The largest firms have expertise across the board, of course, and manage substantial family and nonprofits assets, but corporate pensions are so large they skew the data.

These are big-ticket items. Recent corporate OCIO mandates include the $43.4bn UPS plan awarded to Goldman Sachs, Shell’s $30bn defined benefit pension headed to Blackrock, and Nokia’s $13.9bn plan  transfer to Mercer.

Asset Manager
Over $100bn (13)*

OCIO AUM
6-30-24

Mercer

$492,000,000,000

Goldman Sachs

$366,400,000,000

BlackRock

$333,000,000,000

Russell Investments

$301,500,000,000

CAPTRUST**

$209,000,000,000

Morgan Stanley

$199,600,000,000

SEI Institutional Group

$197,400,000,000

AON

$189,000,000,000

J.P. Morgan Asset & Wealth Management***

$179,200,000,000

State Street Global Advisors

$171,000,000,000

Willis Towers Watson

$167,000,000,000

Wilshire Associates

$121,000,000,000

NEPC

$119,800,000,000

————————

$3,045,900,000,000

* Complete company listings by group in the appendix below
** CAPTRUST manages mostly RIA money
*** JPM OCIO assets within their endowment & foundation group

How we report

We do not separately list pension versus nonprofit and family wealth assets for two reasons.  First, the industry has no standard reporting template for OCIO assets.  Pensions & Investments does their best to break out the categories, but companies can report what they want the way they want as long as regulatory requirements are met.

And second, our executive recruiting and OCIO search and selection business focuses on nonprofits, family offices, and middle-market asset managers, so we leave the mighty pension world to others.

Consolidation

This year has been a busy time for M&A.  The eighty-two firms under fifty billion on our list manage about $754bn among them, mostly nonprofit and family money.  However, many of the founders and original partners are aging out and because most firms are privately owned, converting equity to cash is a challenge.

But one man’s problem is another’s opportunity.

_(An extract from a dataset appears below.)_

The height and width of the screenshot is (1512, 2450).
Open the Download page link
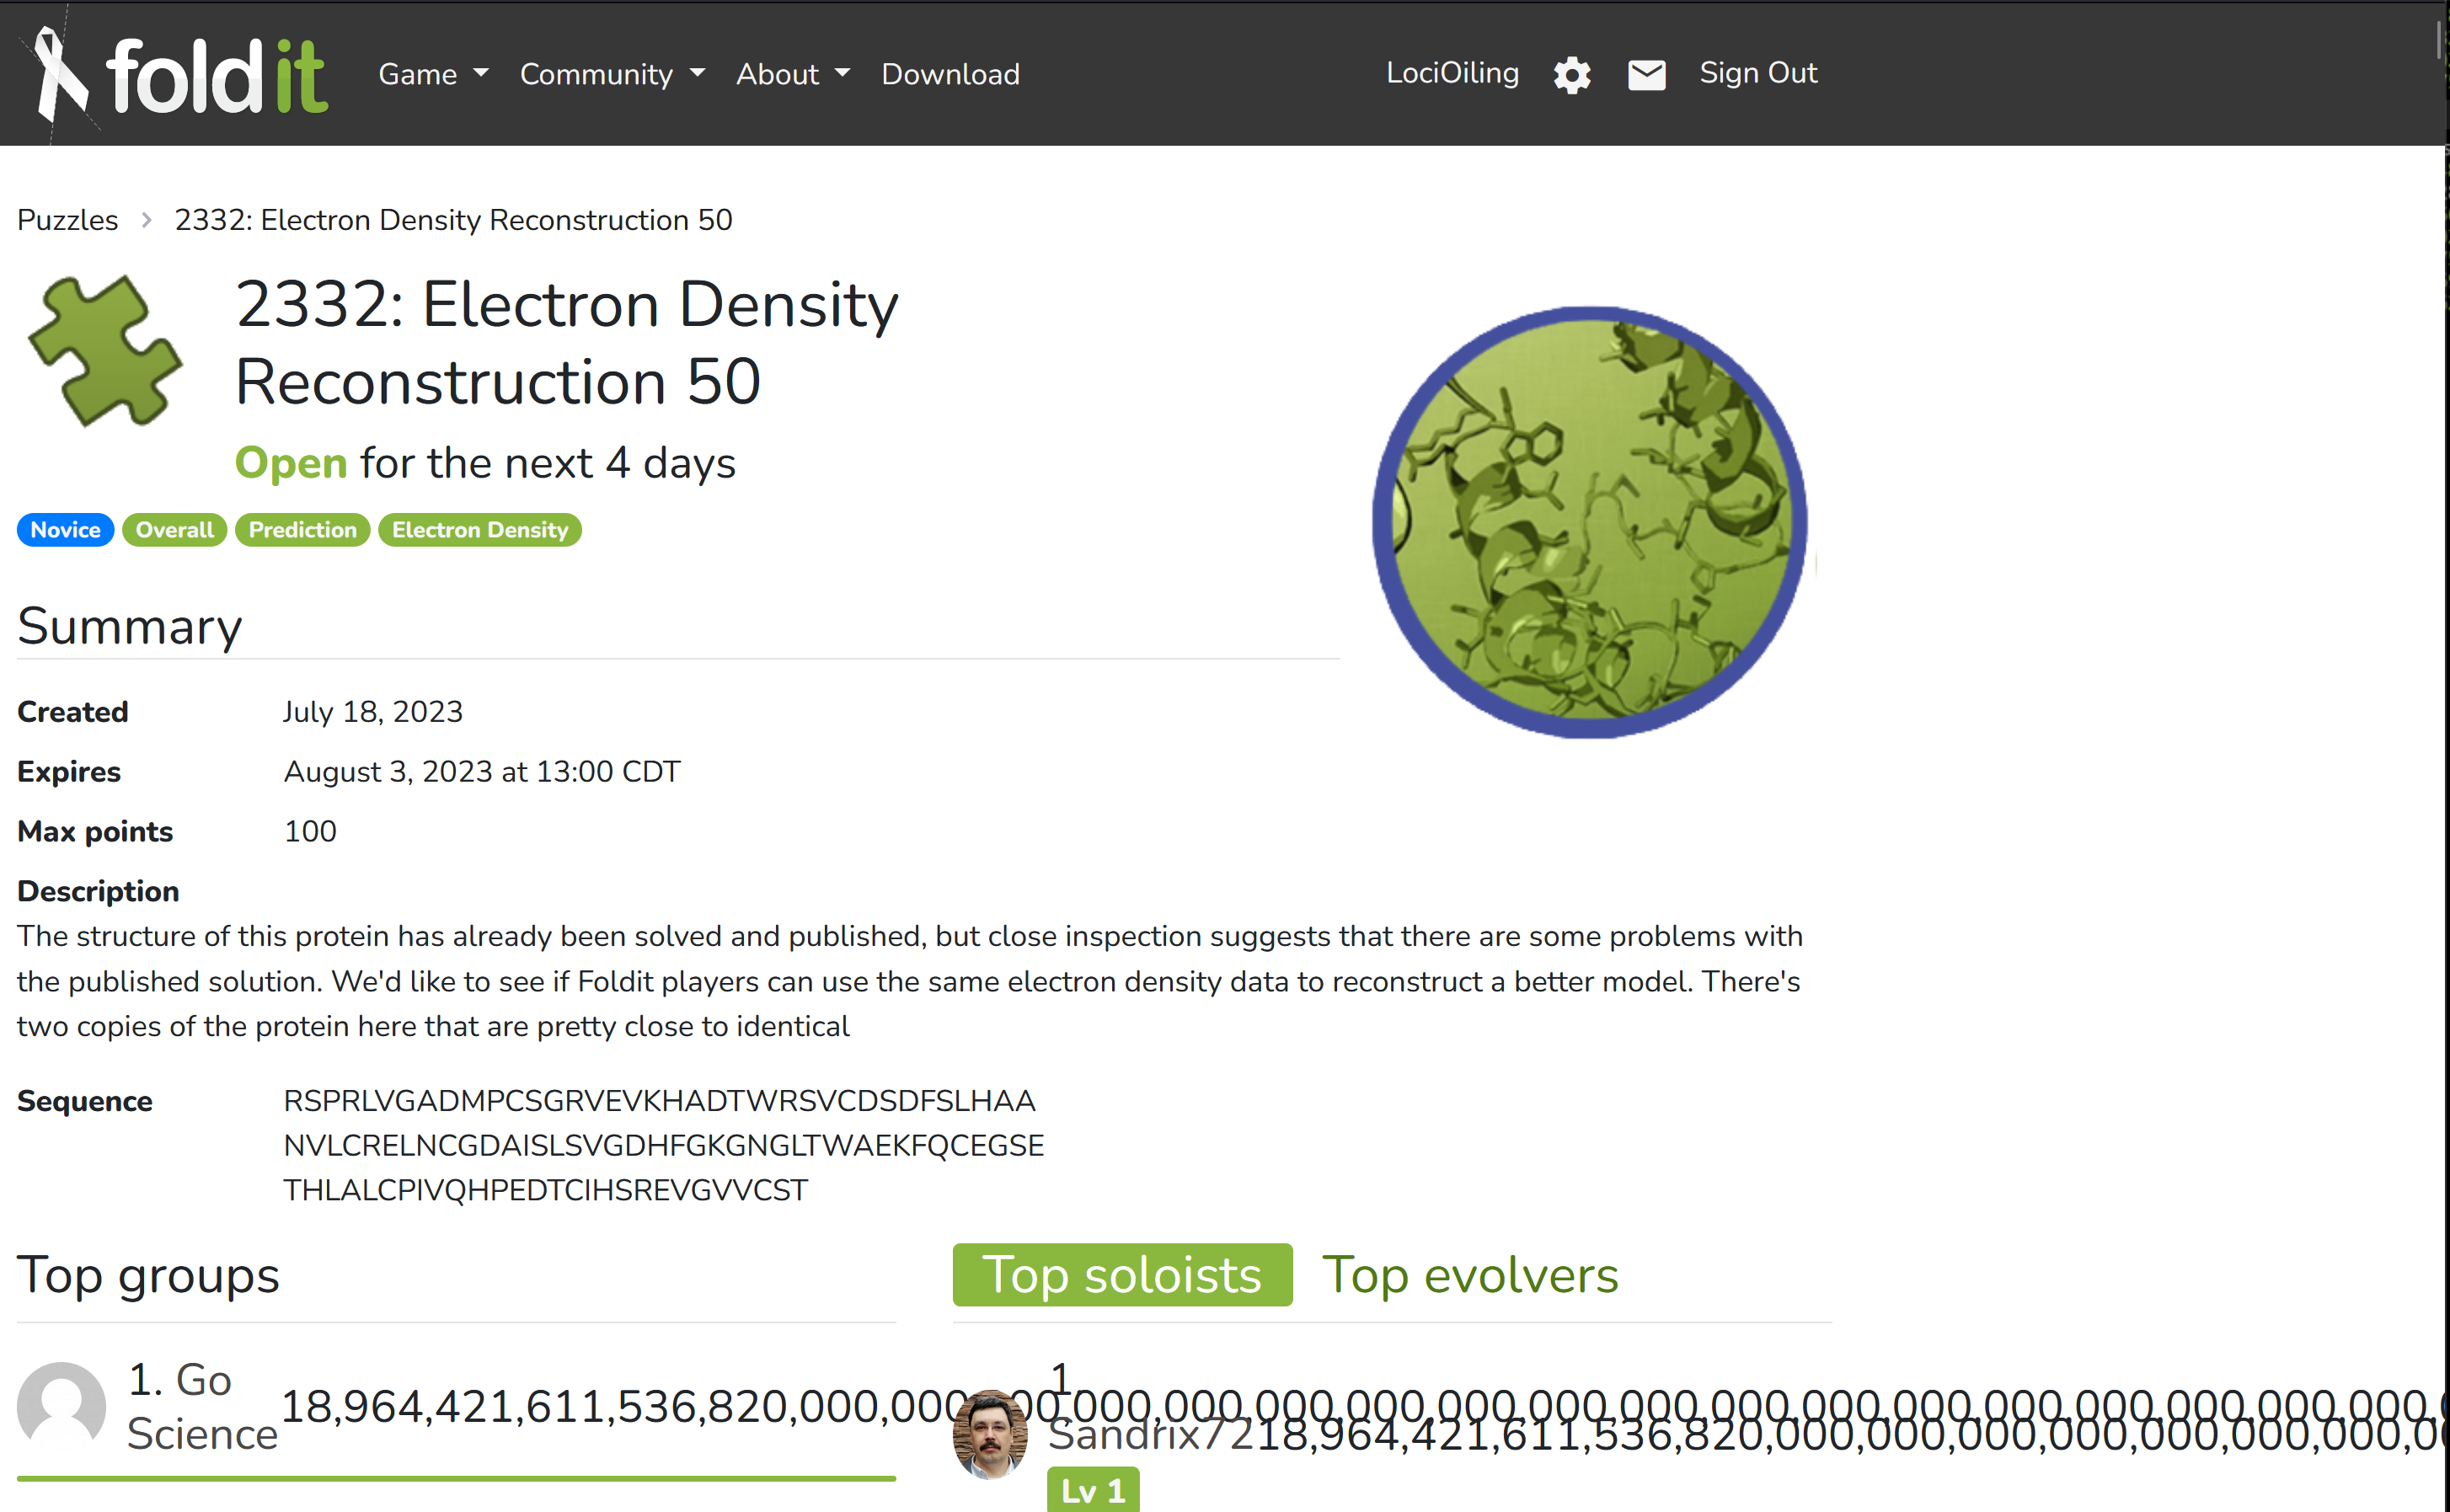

Private equity firms and RIA aggregators are well aware of the challenges OCIOs face and delighted to step in with liquidity, in exchange for ownership.

Last month, RIA aggregator Hightower and wealth manager Pathstone announced OCIO acquisitions, Hightower procuring a majority interest in NEPC and Pathstone buying Hall Capital Partners.

Earlier in the year Edgehill called it quits, Agility sold to Cerity Partners, and Vanguard’s OCIO team moved en masse to Mercer. And in recent years Truvvo, Ellwood Associates, New Providence, CornerStone, PFM, and Permit Capital all decamped for better-resourced patrons. There will certainly be more.

Final thoughts

OCIO providers offer the proven performance of in-house investment staffs at a reasonable price.  And they can replicate the entire investment office with the process and structure to cope with the complexity of modern portfolios and mounting operational and regulatory burden.

But fielding a full-service institutional grade practice is expensive and costs are soaring for compensation, cyber-security, audits, and compliance, to say nothing of rampant regulatory hurdles.

It takes years to fully hone systems, service, succession, and investment capabilities. Hirtle Callaghan and Blackrock opened for business in 1988, McMorgan & Company set up shop in 1969, and Brown Brothers Harriman and JPMorgan Chase  hung their shingles over two hundred years ago.

Most nonprofits and family offices, basically anyone under $500 million in investable assets, don’t have the time or resources to build competitive and secure internal investment capabilities, the OCIO option is an effective and time-tested alternative.